WHAT TO WORK ON:
Every line below from the one with "Click the explorer" through the one with "The image size is (696, 542)." should be retyped exactly, both ends included; no other lines and no pictures.
RECORDS FOR PROCESSING START
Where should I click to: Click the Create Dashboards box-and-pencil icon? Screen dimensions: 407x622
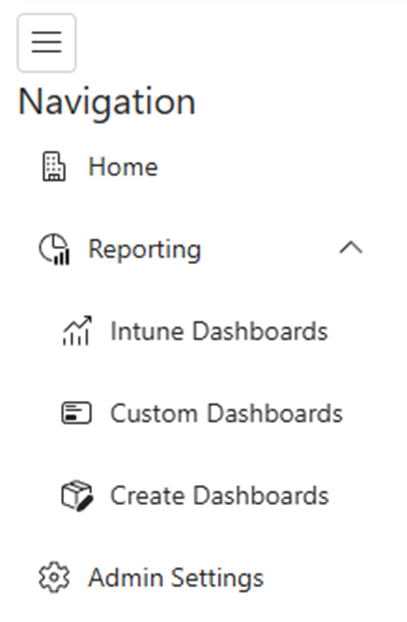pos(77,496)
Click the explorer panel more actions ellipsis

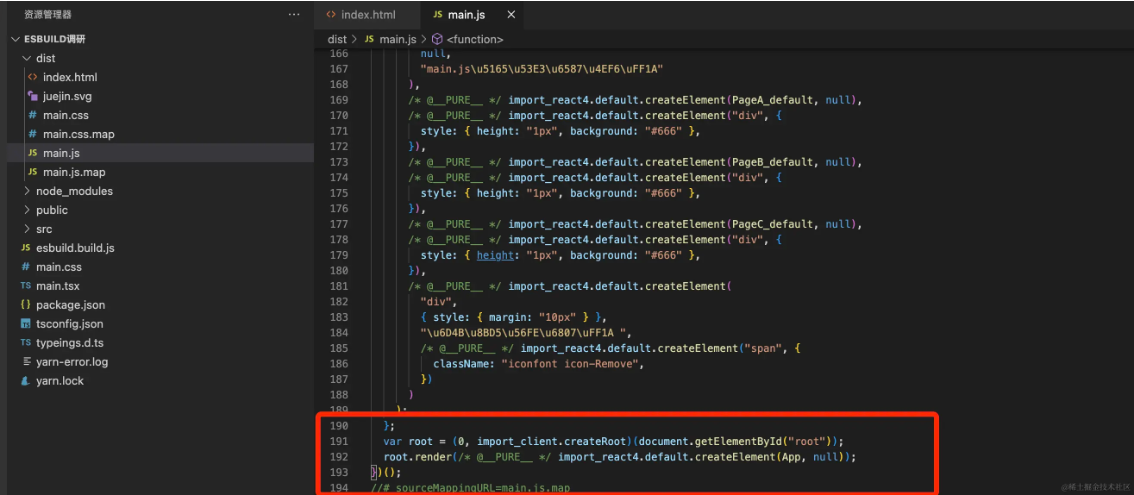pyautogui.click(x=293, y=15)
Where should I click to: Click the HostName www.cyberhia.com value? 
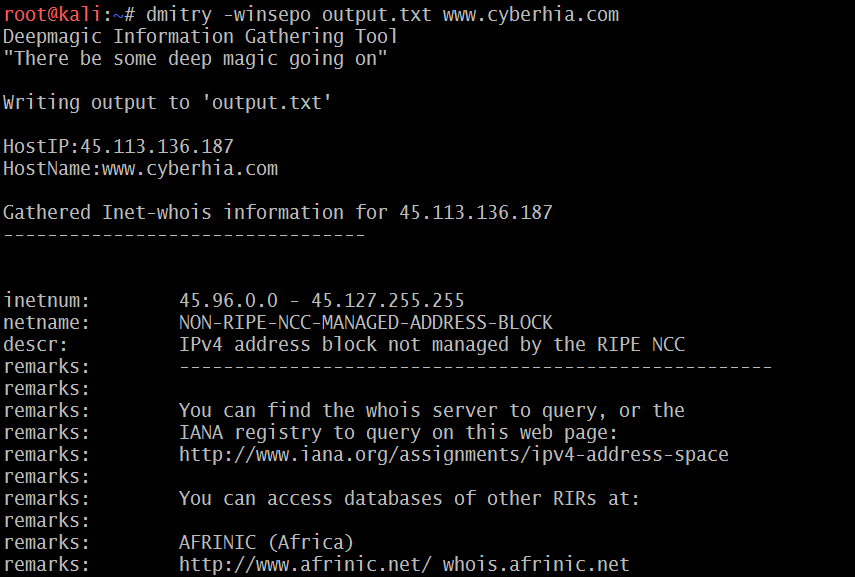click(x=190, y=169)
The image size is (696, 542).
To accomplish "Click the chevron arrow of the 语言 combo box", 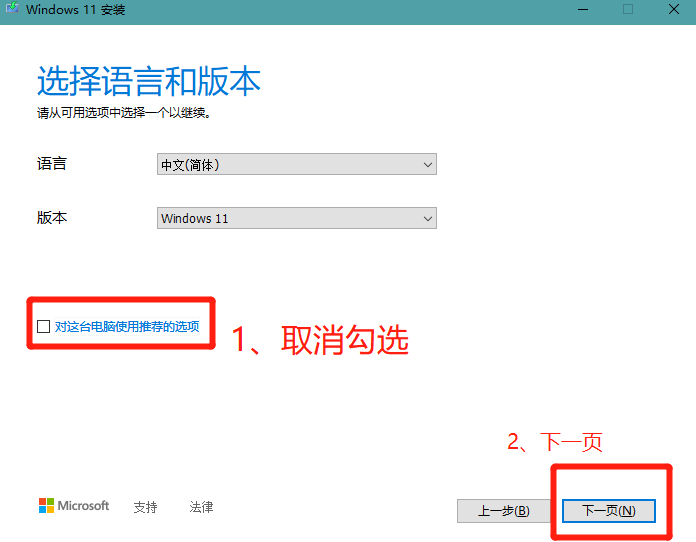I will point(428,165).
RECORDS FOR PROCESSING END
OUTPUT OF THE TASK:
Click the explorer panel more actions ellipsis

pyautogui.click(x=293, y=15)
Where should I click to: Click the HostName www.cyberhia.com value? 
click(x=190, y=169)
The image size is (696, 542).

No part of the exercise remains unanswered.